======== DATA SUPPLIED
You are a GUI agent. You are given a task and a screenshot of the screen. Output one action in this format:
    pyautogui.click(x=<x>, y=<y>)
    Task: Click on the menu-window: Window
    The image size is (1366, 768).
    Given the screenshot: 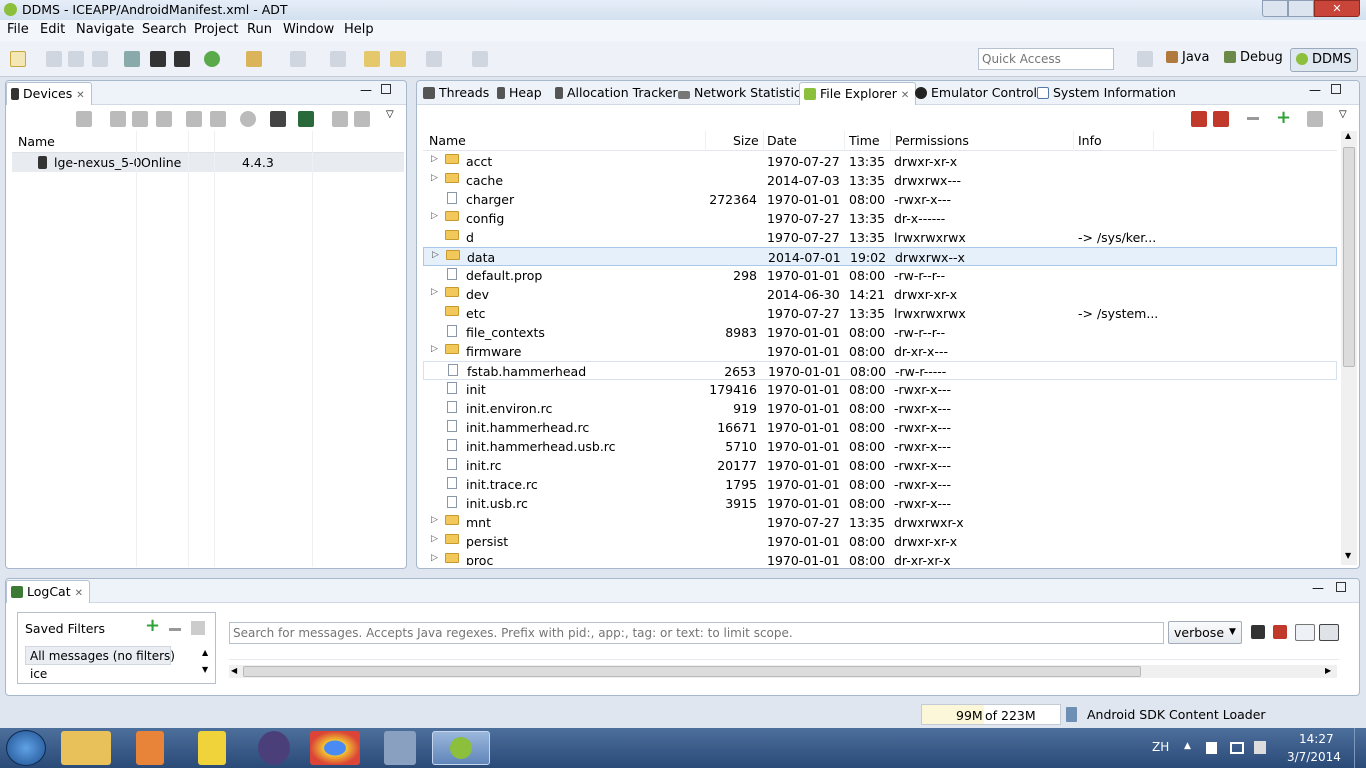 What is the action you would take?
    pyautogui.click(x=308, y=30)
================
Rewrite the lines starting at the beginning of the data and ending at the line that contains "The image size is (1366, 768).", switching "menu-window" to "menu-item" and leaving everything else unchanged.

WRITTEN ANSWER —
You are a GUI agent. You are given a task and a screenshot of the screen. Output one action in this format:
    pyautogui.click(x=<x>, y=<y>)
    Task: Click on the menu-item: Window
    The image size is (1366, 768).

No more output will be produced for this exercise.